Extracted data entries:
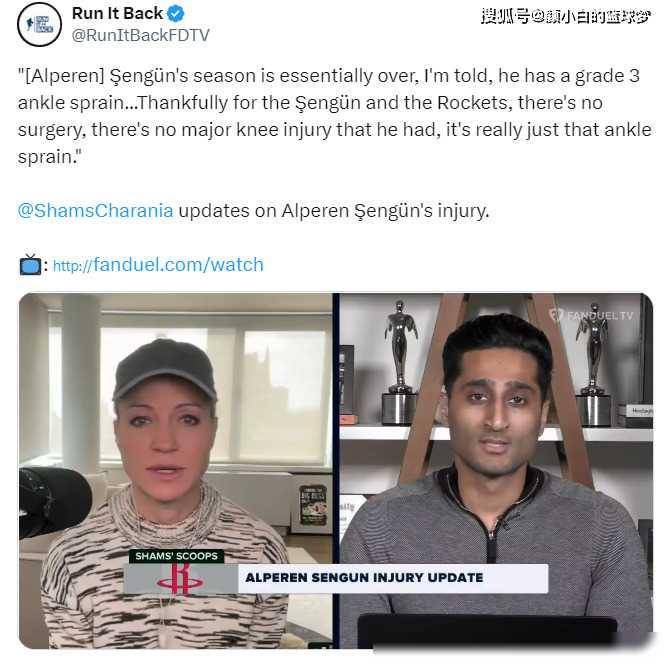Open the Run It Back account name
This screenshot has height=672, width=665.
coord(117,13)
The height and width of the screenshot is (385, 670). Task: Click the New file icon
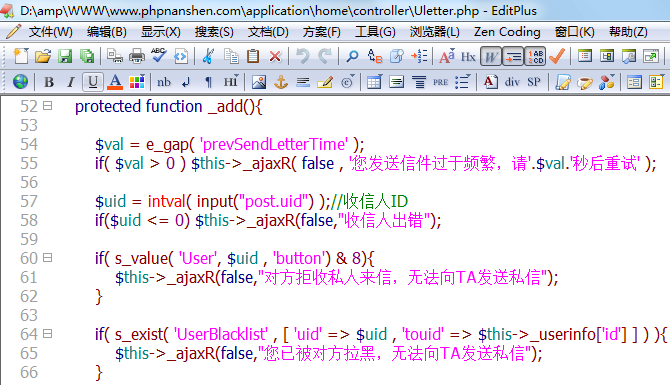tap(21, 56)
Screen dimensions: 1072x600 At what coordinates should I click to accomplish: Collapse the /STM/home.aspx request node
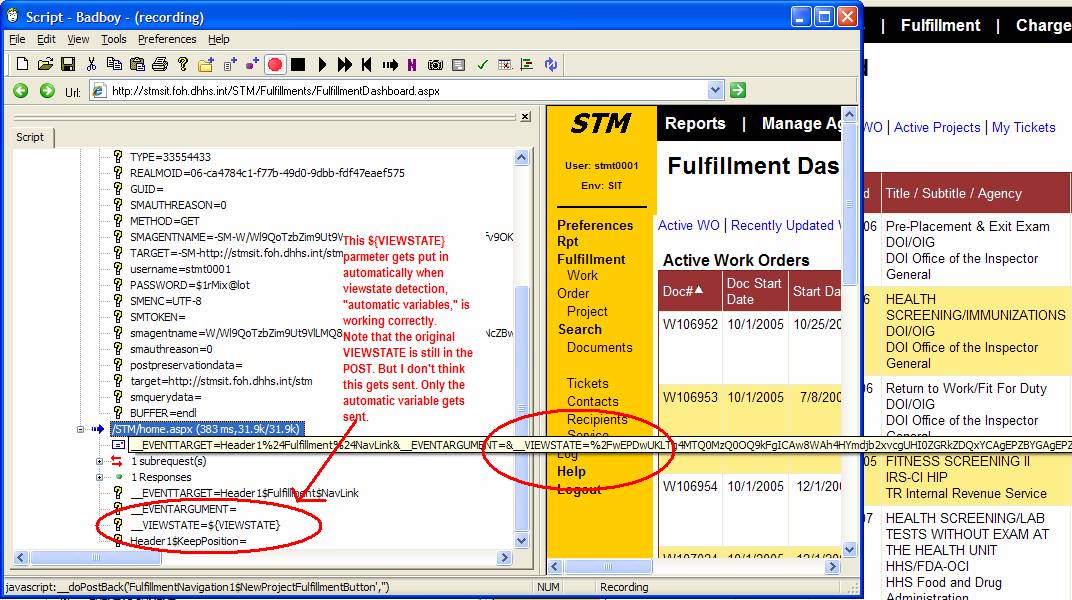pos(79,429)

■ INSTRUCTIONS TO FOLLOW: All lines from the one containing "Screen dimensions: 1072x600" through the end of the data are to be written out exactly, with nothing added; skip the pictures.

■ WRITTEN REPLY:
Screen dimensions: 1072x600 At what coordinates should I click to accomplish: Collapse the /STM/home.aspx request node
pos(79,429)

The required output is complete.